===== Task input
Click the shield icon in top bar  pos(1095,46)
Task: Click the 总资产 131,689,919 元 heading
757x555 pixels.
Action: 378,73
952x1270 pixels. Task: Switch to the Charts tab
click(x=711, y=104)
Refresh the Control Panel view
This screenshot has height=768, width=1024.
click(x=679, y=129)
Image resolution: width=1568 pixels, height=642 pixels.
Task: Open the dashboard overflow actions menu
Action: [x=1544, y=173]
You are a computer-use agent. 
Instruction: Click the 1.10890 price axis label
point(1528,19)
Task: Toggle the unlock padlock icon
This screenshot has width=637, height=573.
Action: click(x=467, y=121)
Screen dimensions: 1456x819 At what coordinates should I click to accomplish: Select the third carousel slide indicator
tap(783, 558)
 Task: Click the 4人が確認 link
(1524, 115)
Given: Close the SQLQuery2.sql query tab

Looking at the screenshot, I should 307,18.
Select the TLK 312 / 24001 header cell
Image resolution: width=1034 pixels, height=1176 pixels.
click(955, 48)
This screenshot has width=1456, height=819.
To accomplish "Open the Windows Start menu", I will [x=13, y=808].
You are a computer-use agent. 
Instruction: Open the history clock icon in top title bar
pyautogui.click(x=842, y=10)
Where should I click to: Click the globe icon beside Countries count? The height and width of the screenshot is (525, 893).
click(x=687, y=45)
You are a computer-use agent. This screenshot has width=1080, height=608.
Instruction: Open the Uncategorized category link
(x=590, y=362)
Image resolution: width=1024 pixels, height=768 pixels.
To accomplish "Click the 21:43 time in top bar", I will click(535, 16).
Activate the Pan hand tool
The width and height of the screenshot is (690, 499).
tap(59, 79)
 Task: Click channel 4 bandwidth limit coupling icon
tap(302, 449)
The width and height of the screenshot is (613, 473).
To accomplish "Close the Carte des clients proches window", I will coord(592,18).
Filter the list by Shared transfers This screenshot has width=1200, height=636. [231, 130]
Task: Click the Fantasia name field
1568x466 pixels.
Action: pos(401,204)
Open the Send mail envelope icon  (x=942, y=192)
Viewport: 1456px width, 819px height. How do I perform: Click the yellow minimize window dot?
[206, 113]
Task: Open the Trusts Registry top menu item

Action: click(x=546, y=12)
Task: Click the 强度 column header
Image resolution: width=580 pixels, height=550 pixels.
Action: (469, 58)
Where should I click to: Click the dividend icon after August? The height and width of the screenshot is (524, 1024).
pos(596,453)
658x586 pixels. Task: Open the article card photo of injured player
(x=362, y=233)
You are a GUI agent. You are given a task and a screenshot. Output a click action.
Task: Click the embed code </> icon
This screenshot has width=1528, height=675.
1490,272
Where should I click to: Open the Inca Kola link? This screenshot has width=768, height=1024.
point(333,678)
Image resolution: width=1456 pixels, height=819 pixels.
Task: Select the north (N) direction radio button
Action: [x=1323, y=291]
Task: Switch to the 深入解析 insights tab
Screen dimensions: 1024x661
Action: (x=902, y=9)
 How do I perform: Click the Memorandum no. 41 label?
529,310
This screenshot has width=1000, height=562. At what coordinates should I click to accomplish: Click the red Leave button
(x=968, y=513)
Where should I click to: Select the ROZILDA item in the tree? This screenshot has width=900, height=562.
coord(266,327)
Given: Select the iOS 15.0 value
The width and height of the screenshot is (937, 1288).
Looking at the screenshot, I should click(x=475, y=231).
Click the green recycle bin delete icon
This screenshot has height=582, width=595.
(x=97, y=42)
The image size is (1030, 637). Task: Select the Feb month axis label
==========
# What the task asks:
Convert all of the rows above into a numbered list, leaving out the blank lines.

# Answer for the task:
1. Click the shield icon in top bar  pos(1095,46)
2. Task: Click the 总资产 131,689,919 元 heading
3. 757x555 pixels.
4. Action: 378,73
5. 952x1270 pixels. Task: Switch to the Charts tab
6. click(x=711, y=104)
7. Refresh the Control Panel view
8. This screenshot has height=768, width=1024.
9. click(x=679, y=129)
10. Image resolution: width=1568 pixels, height=642 pixels.
11. Task: Open the dashboard overflow actions menu
12. Action: [x=1544, y=173]
13. You are a computer-use agent. 
14. Instruction: Click the 1.10890 price axis label
15. point(1528,19)
16. Task: Toggle the unlock padlock icon
17. This screenshot has width=637, height=573.
18. Action: click(x=467, y=121)
19. Screen dimensions: 1456x819 At what coordinates should I click to accomplish: Select the third carousel slide indicator
20. tap(783, 558)
21.  Task: Click the 4人が確認 link
22. (1524, 115)
23. Given: Close the SQLQuery2.sql query tab
24. Looking at the screenshot, I should 307,18.
25. Select the TLK 312 / 24001 header cell
26. Image resolution: width=1034 pixels, height=1176 pixels.
27. click(955, 48)
28. This screenshot has width=1456, height=819.
29. To accomplish "Open the Windows Start menu", I will [x=13, y=808].
30. You are a computer-use agent. 
31. Instruction: Open the history clock icon in top title bar
32. pyautogui.click(x=842, y=10)
33. Where should I click to: Click the globe icon beside Countries count? The height and width of the screenshot is (525, 893).
34. click(x=687, y=45)
35. You are a computer-use agent. This screenshot has width=1080, height=608.
36. Instruction: Open the Uncategorized category link
37. (x=590, y=362)
38. Image resolution: width=1024 pixels, height=768 pixels.
39. To accomplish "Click the 21:43 time in top bar", I will click(535, 16).
40. Activate the Pan hand tool
41. The width and height of the screenshot is (690, 499).
42. tap(59, 79)
43.  Task: Click channel 4 bandwidth limit coupling icon
44. tap(302, 449)
45. The width and height of the screenshot is (613, 473).
46. To accomplish "Close the Carte des clients proches window", I will coord(592,18).
47. Filter the list by Shared transfers This screenshot has width=1200, height=636. [231, 130]
48. Task: Click the Fantasia name field
49. 1568x466 pixels.
50. Action: pos(401,204)
51. Open the Send mail envelope icon  (x=942, y=192)
52. Viewport: 1456px width, 819px height. How do I perform: Click the yellow minimize window dot?
53. [206, 113]
54. Task: Open the Trusts Registry top menu item
55. Action: click(x=546, y=12)
56. Task: Click the 强度 column header
57. Image resolution: width=580 pixels, height=550 pixels.
58. Action: (469, 58)
59. Where should I click to: Click the dividend icon after August? The height and width of the screenshot is (524, 1024).
60. pos(596,453)
61. 658x586 pixels. Task: Open the article card photo of injured player
62. (x=362, y=233)
63. You are a GUI agent. You are given a task and a screenshot. Output a click action.
64. Task: Click the embed code </> icon
65. This screenshot has width=1528, height=675.
66. 1490,272
67. Where should I click to: Open the Inca Kola link? This screenshot has width=768, height=1024.
68. point(333,678)
69. Image resolution: width=1456 pixels, height=819 pixels.
70. Task: Select the north (N) direction radio button
71. Action: [x=1323, y=291]
72. Task: Switch to the 深入解析 insights tab
73. Screen dimensions: 1024x661
74. Action: (x=902, y=9)
75.  How do I perform: Click the Memorandum no. 41 label?
76. 529,310
77. This screenshot has width=1000, height=562. At what coordinates should I click to accomplish: Click the red Leave button
78. (x=968, y=513)
79. Where should I click to: Select the ROZILDA item in the tree? This screenshot has width=900, height=562.
80. coord(266,327)
81. Given: Select the iOS 15.0 value
82. The width and height of the screenshot is (937, 1288).
83. Looking at the screenshot, I should click(x=475, y=231).
84. Click the green recycle bin delete icon
85. This screenshot has height=582, width=595.
86. (x=97, y=42)
87. The image size is (1030, 637). Task: Select the Feb month axis label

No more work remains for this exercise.